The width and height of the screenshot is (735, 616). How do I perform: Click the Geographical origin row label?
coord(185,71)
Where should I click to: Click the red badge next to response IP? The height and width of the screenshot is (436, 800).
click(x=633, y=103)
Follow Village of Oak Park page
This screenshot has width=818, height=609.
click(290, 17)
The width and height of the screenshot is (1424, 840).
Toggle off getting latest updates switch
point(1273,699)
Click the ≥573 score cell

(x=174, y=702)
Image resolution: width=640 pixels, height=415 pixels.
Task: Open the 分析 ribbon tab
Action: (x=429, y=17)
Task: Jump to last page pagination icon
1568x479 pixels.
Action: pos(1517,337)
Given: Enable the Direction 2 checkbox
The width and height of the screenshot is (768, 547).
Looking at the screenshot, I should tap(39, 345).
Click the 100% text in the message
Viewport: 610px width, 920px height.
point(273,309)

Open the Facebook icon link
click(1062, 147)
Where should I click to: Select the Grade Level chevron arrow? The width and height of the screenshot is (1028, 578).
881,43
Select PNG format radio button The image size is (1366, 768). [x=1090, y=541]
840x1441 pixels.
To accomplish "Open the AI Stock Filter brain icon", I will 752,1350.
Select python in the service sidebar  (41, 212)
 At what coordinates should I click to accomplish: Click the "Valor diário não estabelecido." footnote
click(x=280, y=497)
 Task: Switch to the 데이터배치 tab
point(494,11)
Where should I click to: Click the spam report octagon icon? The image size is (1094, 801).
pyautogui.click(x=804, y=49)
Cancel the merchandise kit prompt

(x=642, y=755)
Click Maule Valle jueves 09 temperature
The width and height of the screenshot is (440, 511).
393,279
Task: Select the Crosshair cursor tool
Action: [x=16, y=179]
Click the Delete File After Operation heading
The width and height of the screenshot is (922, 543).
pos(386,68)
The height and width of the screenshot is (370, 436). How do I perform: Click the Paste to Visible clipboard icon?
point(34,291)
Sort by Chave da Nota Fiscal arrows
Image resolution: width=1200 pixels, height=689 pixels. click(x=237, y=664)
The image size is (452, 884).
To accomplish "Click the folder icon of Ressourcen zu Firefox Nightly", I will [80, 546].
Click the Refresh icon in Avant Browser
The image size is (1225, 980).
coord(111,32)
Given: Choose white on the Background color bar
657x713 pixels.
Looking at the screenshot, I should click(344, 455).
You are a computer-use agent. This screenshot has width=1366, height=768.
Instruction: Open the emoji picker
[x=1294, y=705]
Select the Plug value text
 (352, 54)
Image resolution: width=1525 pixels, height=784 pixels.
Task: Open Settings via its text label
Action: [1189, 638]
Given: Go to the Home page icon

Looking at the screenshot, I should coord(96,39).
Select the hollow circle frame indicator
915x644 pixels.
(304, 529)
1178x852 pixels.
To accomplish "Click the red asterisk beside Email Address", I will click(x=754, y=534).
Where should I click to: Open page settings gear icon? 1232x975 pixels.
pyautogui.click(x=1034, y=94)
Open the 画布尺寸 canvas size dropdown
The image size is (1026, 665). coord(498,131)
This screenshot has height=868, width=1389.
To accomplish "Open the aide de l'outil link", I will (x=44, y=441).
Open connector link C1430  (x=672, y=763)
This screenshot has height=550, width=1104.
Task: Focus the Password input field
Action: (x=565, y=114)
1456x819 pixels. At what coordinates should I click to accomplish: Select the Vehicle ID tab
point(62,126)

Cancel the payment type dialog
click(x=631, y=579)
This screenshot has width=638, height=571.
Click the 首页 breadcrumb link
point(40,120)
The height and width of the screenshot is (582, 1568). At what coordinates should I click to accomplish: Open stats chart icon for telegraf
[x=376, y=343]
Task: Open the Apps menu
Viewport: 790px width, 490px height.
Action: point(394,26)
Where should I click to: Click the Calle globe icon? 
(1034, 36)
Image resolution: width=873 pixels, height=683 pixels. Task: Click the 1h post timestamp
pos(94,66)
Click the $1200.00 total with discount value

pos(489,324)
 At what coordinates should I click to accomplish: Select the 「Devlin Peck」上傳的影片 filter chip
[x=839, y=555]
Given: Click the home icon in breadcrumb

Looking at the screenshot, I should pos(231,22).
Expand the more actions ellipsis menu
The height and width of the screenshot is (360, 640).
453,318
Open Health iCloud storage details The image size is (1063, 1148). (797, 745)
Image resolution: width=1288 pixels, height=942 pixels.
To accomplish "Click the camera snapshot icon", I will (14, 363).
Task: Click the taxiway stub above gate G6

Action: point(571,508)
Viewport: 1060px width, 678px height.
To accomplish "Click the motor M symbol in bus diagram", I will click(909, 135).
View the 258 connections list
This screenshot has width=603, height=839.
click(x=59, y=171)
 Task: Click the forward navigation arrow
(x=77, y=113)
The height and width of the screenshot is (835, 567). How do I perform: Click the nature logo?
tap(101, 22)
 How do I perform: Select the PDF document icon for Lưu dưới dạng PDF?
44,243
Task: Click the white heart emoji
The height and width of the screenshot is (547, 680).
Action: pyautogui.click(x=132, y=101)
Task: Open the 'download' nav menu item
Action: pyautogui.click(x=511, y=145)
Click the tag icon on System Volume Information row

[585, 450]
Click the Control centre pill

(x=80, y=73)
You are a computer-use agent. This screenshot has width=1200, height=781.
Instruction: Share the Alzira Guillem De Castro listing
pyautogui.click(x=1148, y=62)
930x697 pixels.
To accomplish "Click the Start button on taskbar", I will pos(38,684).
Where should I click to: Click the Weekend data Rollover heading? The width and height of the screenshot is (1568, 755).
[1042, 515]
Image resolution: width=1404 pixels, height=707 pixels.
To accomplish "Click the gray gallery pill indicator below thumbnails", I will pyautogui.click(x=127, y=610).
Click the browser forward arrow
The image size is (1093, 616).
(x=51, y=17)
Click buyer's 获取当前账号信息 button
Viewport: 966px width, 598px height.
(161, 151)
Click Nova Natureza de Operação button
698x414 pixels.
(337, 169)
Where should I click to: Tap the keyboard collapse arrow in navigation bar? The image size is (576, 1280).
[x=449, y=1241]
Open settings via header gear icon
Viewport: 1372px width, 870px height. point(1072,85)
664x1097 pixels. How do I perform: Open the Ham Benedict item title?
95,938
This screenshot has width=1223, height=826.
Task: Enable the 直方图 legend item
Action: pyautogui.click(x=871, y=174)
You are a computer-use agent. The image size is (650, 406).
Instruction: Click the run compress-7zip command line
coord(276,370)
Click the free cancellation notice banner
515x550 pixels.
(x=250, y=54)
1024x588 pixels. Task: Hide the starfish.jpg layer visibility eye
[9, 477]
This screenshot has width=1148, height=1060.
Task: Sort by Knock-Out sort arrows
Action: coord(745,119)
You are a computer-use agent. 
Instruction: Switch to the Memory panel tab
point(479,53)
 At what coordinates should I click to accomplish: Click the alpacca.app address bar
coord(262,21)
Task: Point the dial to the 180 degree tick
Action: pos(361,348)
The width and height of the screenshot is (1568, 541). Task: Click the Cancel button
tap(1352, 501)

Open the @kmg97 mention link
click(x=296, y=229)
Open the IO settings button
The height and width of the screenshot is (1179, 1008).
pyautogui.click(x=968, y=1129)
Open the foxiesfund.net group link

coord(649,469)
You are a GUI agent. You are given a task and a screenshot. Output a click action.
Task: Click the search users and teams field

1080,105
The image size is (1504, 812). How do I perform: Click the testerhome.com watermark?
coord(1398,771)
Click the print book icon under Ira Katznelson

--------

PROBLEM STATEMENT: Each line of the material that contains the string "agent" has to be copied out.

ANSWER BOX:
You are a computer-use agent. This screenshot has width=1366, height=768.
You are a computer-use agent. This screenshot has width=1200, height=781.
You are a computer-use agent. The image size is (650, 406).
You are a computer-use agent. 
You are a GUI agent. You are given a task and a screenshot. Output a click action.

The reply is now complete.